━━━━━ Kutipan Teks ━━━━━
Nisma Abdullah, Warakawuri yang Memperjuangkan Nasib TKI
Ruhut Ambarita | Kamis, 09 Januari 2014 - 14:40 WIB
: 143
(SH/Muniroh)
Nisma Abdullah.
Waktu yang seharusnya dihabiskan bersama keluarga, digunakan untuk memperjuangkan nasib buruh migran
Usianya pada Januari ini tepat setengah
abad. Bagi kebanyakan perempuan yang sudah berkeluarga di Indonesia,
usia sebaya itu umumnya banyak dihabiskan bersama anak dan cucu.
Namun, tidak bagi Nisma Abdullah. Ia justru "menyerahkan"
hidupnya untuk orang-orang yang mengalami nasib sama dengannya yang
terjadi puluhan tahun silam.
Hari itu, ia memiliki agenda penting di
Pengadilan Negeri Jakarta Barat. Ia bukan hakim, jaksa, ataupun
pengacara.
Nisma dan beberapa rekannya hendak mendampingi puluhan
pemuda yang mengajukan gugatan terhadap sebuah perusahaan yang
perkaranya sedang disidangkan di Pengadilan Negeri Jakarta Barat.
"Ini kasus trafficking
(perdagangan manusia). Namun, hari ini sidangnya ditunda. Kasus ini
sudah berjalan satu tahun," kata Nisma ketika ditemui SH, Selasa
(7/1). Sekitar satu tahun yang lalu, 156 pemuda menjadi korban
perdagangan manusia dari sebuah perusahaan tambang.
Mereka dipekerjakan sebagai anak buah
kapal (ABK), tetapi ditelantarkan perusahaan dan terdampar di
Trinidad dan Tobago, sebuah pulau di kawasan Karibia. "Mereka
telantar di atas kapal berbulan-bulan tanpa makanan. Mereka kemudian
turun ke daratan dan ditangkap aparat setempat," katanya. Namun,
hanya 56 ABK menggugat pemilik perusahaan itu.
━━━━━ Baris Tersimpan ━━━━━
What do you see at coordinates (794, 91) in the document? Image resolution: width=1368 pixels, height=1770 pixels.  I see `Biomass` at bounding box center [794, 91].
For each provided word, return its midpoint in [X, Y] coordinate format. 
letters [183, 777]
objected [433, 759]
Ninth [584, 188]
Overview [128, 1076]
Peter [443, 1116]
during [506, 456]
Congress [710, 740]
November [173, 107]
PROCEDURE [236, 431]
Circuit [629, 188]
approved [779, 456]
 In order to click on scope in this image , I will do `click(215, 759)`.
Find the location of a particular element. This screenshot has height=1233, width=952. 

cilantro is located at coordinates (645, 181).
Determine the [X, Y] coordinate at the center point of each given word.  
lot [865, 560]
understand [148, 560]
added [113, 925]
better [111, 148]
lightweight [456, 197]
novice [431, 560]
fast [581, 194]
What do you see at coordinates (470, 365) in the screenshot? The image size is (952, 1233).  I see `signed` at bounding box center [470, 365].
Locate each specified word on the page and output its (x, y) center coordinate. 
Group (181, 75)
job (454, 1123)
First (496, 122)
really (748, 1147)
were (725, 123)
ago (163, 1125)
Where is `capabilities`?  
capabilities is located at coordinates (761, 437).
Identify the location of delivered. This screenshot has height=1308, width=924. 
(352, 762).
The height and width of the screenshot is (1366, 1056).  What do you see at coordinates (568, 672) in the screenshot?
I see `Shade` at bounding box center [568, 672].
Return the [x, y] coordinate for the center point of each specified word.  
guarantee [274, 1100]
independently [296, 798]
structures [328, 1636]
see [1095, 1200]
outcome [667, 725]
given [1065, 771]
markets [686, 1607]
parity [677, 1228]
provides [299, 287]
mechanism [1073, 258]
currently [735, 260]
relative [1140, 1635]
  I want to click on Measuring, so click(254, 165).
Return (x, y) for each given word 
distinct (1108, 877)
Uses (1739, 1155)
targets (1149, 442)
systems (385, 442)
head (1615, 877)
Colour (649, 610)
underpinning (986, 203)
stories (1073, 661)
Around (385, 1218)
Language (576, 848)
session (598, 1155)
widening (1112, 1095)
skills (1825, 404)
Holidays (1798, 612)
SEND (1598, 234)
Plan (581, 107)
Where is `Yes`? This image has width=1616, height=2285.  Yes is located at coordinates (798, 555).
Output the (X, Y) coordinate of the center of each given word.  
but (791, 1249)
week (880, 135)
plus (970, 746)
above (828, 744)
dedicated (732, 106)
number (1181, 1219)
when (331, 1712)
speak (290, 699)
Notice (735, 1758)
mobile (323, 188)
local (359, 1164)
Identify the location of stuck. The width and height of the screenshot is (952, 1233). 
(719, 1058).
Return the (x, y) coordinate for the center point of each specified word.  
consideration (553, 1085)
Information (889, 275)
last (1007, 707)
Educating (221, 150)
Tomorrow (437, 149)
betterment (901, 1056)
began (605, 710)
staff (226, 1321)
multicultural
━━━━━
**Tugas Tertulis:** Menurut artikel tentang Nisma Abdullah, berapa ABK yang menggugat pemilik perusahaan itu?

**Jawaban Latihan:** Hanya 56 ABK yang menggugat pemilik perusahaan itu.